What is being asked:
Please change "Copy Matrix" to "Merge Matrix" throughout the entries below and write them out again with everything else left as it is.

Entries excerpted from a collection:
====
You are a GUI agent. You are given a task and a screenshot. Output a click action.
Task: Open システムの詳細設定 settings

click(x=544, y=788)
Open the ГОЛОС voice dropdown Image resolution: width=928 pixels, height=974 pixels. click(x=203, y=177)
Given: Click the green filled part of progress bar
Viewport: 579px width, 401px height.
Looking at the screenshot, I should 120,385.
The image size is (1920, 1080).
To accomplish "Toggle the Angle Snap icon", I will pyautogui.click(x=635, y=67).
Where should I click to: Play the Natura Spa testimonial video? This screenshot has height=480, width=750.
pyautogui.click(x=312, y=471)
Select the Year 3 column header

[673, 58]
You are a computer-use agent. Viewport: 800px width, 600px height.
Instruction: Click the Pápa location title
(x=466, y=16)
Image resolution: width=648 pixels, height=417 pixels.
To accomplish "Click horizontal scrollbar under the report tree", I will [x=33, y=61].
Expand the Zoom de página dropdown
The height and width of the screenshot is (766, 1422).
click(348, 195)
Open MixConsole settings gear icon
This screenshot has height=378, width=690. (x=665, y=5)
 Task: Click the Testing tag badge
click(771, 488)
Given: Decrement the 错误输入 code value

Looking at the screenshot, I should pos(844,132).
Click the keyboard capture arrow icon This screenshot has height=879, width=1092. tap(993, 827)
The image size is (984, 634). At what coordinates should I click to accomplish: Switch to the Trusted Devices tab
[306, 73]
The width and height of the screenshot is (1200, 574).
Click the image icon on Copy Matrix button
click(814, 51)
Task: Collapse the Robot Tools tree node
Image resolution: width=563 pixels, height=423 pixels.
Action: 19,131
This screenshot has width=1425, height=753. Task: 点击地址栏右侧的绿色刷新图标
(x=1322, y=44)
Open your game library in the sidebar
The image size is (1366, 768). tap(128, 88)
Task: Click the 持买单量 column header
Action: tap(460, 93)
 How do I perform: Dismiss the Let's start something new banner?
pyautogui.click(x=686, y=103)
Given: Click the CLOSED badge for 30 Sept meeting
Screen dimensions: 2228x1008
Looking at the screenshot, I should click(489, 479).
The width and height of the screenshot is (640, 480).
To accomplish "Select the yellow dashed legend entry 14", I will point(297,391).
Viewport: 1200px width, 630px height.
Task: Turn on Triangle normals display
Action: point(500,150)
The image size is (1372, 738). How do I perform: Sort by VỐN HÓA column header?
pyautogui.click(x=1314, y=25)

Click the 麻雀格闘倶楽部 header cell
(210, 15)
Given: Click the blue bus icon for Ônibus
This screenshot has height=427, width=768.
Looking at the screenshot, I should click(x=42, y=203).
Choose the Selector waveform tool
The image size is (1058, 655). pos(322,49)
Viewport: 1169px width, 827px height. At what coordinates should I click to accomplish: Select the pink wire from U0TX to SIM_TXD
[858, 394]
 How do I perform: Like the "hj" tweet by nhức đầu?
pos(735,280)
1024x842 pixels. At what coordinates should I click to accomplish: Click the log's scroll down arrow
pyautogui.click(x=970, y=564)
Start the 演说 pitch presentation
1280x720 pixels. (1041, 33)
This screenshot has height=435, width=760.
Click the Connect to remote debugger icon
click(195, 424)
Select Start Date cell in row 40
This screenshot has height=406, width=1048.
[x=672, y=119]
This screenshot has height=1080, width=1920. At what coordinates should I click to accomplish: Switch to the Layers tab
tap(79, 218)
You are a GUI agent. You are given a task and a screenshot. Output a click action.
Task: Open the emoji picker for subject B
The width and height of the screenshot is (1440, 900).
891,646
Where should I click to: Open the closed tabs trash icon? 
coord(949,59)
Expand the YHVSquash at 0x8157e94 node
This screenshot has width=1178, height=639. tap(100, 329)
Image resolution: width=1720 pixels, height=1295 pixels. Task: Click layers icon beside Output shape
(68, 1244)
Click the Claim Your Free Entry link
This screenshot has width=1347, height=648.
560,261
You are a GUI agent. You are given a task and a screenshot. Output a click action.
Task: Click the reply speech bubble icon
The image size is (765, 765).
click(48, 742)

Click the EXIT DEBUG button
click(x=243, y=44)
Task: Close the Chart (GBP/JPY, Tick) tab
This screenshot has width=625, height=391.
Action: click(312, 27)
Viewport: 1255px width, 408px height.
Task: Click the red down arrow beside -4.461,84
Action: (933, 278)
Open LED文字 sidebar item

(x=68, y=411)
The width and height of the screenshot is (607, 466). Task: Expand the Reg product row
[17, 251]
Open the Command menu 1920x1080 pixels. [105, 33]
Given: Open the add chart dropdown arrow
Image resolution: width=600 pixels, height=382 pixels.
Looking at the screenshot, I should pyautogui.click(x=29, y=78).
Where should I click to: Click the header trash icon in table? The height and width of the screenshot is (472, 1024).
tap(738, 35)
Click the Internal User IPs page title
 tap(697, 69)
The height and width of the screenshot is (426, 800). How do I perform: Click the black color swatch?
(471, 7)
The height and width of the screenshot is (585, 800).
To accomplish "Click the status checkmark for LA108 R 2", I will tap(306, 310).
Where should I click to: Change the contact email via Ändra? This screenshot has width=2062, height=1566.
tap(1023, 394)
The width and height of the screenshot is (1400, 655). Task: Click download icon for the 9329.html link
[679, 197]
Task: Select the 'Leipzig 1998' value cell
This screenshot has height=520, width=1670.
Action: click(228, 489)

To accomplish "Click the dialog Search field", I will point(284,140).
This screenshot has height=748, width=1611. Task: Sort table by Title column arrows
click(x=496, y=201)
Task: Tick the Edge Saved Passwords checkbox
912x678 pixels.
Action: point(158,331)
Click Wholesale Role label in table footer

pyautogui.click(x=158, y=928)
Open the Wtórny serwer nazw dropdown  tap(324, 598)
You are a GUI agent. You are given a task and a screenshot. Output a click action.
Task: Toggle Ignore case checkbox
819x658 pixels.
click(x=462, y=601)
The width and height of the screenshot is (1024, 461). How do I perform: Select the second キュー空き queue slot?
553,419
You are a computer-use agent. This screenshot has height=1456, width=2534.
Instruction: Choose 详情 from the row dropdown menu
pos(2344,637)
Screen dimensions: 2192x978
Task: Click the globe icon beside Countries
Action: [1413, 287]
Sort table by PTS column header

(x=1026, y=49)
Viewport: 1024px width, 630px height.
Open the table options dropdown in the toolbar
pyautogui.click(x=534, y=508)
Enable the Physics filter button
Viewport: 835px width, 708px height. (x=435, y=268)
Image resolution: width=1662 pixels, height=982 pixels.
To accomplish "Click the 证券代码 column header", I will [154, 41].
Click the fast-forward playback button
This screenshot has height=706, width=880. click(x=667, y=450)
====
Answer to this task:
You are a GUI agent. You are given a task and a screenshot. Output a click action.
Task: Open システムの詳細設定 settings

click(x=544, y=788)
Open the ГОЛОС voice dropdown Image resolution: width=928 pixels, height=974 pixels. click(x=203, y=177)
Given: Click the green filled part of progress bar
Viewport: 579px width, 401px height.
Looking at the screenshot, I should 120,385.
The image size is (1920, 1080).
To accomplish "Toggle the Angle Snap icon", I will pyautogui.click(x=635, y=67).
Where should I click to: Play the Natura Spa testimonial video? This screenshot has height=480, width=750.
pyautogui.click(x=312, y=471)
Select the Year 3 column header

[673, 58]
You are a computer-use agent. Viewport: 800px width, 600px height.
Instruction: Click the Pápa location title
(x=466, y=16)
Image resolution: width=648 pixels, height=417 pixels.
To accomplish "Click horizontal scrollbar under the report tree", I will [x=33, y=61].
Expand the Zoom de página dropdown
The height and width of the screenshot is (766, 1422).
click(348, 195)
Open MixConsole settings gear icon
This screenshot has height=378, width=690. (x=665, y=5)
 Task: Click the Testing tag badge
click(771, 488)
Given: Decrement the 错误输入 code value

Looking at the screenshot, I should pos(844,132).
Click the keyboard capture arrow icon This screenshot has height=879, width=1092. tap(993, 827)
The image size is (984, 634). At what coordinates should I click to accomplish: Switch to the Trusted Devices tab
[306, 73]
The width and height of the screenshot is (1200, 574).
Click the image icon on Merge Matrix button
click(814, 51)
Task: Collapse the Robot Tools tree node
Image resolution: width=563 pixels, height=423 pixels.
Action: 19,131
This screenshot has width=1425, height=753. Task: 点击地址栏右侧的绿色刷新图标
(x=1322, y=44)
Open your game library in the sidebar
The image size is (1366, 768). tap(128, 88)
Task: Click the 持买单量 column header
Action: tap(460, 93)
 How do I perform: Dismiss the Let's start something new banner?
pyautogui.click(x=686, y=103)
Given: Click the CLOSED badge for 30 Sept meeting
Screen dimensions: 2228x1008
Looking at the screenshot, I should click(489, 479).
The width and height of the screenshot is (640, 480).
To accomplish "Select the yellow dashed legend entry 14", I will point(297,391).
Viewport: 1200px width, 630px height.
Task: Turn on Triangle normals display
Action: point(500,150)
The image size is (1372, 738). How do I perform: Sort by VỐN HÓA column header?
pyautogui.click(x=1314, y=25)

Click the 麻雀格闘倶楽部 header cell
(210, 15)
Given: Click the blue bus icon for Ônibus
This screenshot has height=427, width=768.
Looking at the screenshot, I should click(x=42, y=203).
Choose the Selector waveform tool
The image size is (1058, 655). pos(322,49)
Viewport: 1169px width, 827px height. At what coordinates should I click to accomplish: Select the pink wire from U0TX to SIM_TXD
[858, 394]
 How do I perform: Like the "hj" tweet by nhức đầu?
pos(735,280)
1024x842 pixels. At what coordinates should I click to accomplish: Click the log's scroll down arrow
pyautogui.click(x=970, y=564)
Start the 演说 pitch presentation
1280x720 pixels. (1041, 33)
This screenshot has height=435, width=760.
Click the Connect to remote debugger icon
click(195, 424)
Select Start Date cell in row 40
This screenshot has height=406, width=1048.
[x=672, y=119]
This screenshot has height=1080, width=1920. At what coordinates should I click to accomplish: Switch to the Layers tab
tap(79, 218)
You are a GUI agent. You are given a task and a screenshot. Output a click action.
Task: Open the emoji picker for subject B
The width and height of the screenshot is (1440, 900).
891,646
Where should I click to: Open the closed tabs trash icon? 
coord(949,59)
Expand the YHVSquash at 0x8157e94 node
This screenshot has width=1178, height=639. tap(100, 329)
Image resolution: width=1720 pixels, height=1295 pixels. Task: Click layers icon beside Output shape
(68, 1244)
Click the Claim Your Free Entry link
This screenshot has width=1347, height=648.
560,261
You are a GUI agent. You are given a task and a screenshot. Output a click action.
Task: Click the reply speech bubble icon
The image size is (765, 765).
click(48, 742)

Click the EXIT DEBUG button
click(x=243, y=44)
Task: Close the Chart (GBP/JPY, Tick) tab
This screenshot has width=625, height=391.
Action: click(312, 27)
Viewport: 1255px width, 408px height.
Task: Click the red down arrow beside -4.461,84
Action: (933, 278)
Open LED文字 sidebar item

(x=68, y=411)
The width and height of the screenshot is (607, 466). Task: Expand the Reg product row
[17, 251]
Open the Command menu 1920x1080 pixels. [105, 33]
Given: Open the add chart dropdown arrow
Image resolution: width=600 pixels, height=382 pixels.
Looking at the screenshot, I should pyautogui.click(x=29, y=78).
Where should I click to: Click the header trash icon in table? The height and width of the screenshot is (472, 1024).
tap(738, 35)
Click the Internal User IPs page title
 tap(697, 69)
The height and width of the screenshot is (426, 800). How do I perform: Click the black color swatch?
(471, 7)
The height and width of the screenshot is (585, 800).
To accomplish "Click the status checkmark for LA108 R 2", I will tap(306, 310).
Where should I click to: Change the contact email via Ändra? This screenshot has width=2062, height=1566.
tap(1023, 394)
The width and height of the screenshot is (1400, 655). Task: Click download icon for the 9329.html link
[679, 197]
Task: Select the 'Leipzig 1998' value cell
This screenshot has height=520, width=1670.
Action: click(228, 489)

To accomplish "Click the dialog Search field", I will point(284,140).
This screenshot has height=748, width=1611. Task: Sort table by Title column arrows
click(x=496, y=201)
Task: Tick the Edge Saved Passwords checkbox
912x678 pixels.
Action: point(158,331)
Click Wholesale Role label in table footer

pyautogui.click(x=158, y=928)
Open the Wtórny serwer nazw dropdown  tap(324, 598)
You are a GUI agent. You are given a task and a screenshot. Output a click action.
Task: Toggle Ignore case checkbox
819x658 pixels.
click(x=462, y=601)
The width and height of the screenshot is (1024, 461). How do I perform: Select the second キュー空き queue slot?
553,419
You are a computer-use agent. This screenshot has height=1456, width=2534.
Instruction: Choose 详情 from the row dropdown menu
pos(2344,637)
Screen dimensions: 2192x978
Task: Click the globe icon beside Countries
Action: [1413, 287]
Sort table by PTS column header

(x=1026, y=49)
Viewport: 1024px width, 630px height.
Open the table options dropdown in the toolbar
pyautogui.click(x=534, y=508)
Enable the Physics filter button
Viewport: 835px width, 708px height. (x=435, y=268)
Image resolution: width=1662 pixels, height=982 pixels.
To accomplish "Click the 证券代码 column header", I will [154, 41].
Click the fast-forward playback button
This screenshot has height=706, width=880. click(x=667, y=450)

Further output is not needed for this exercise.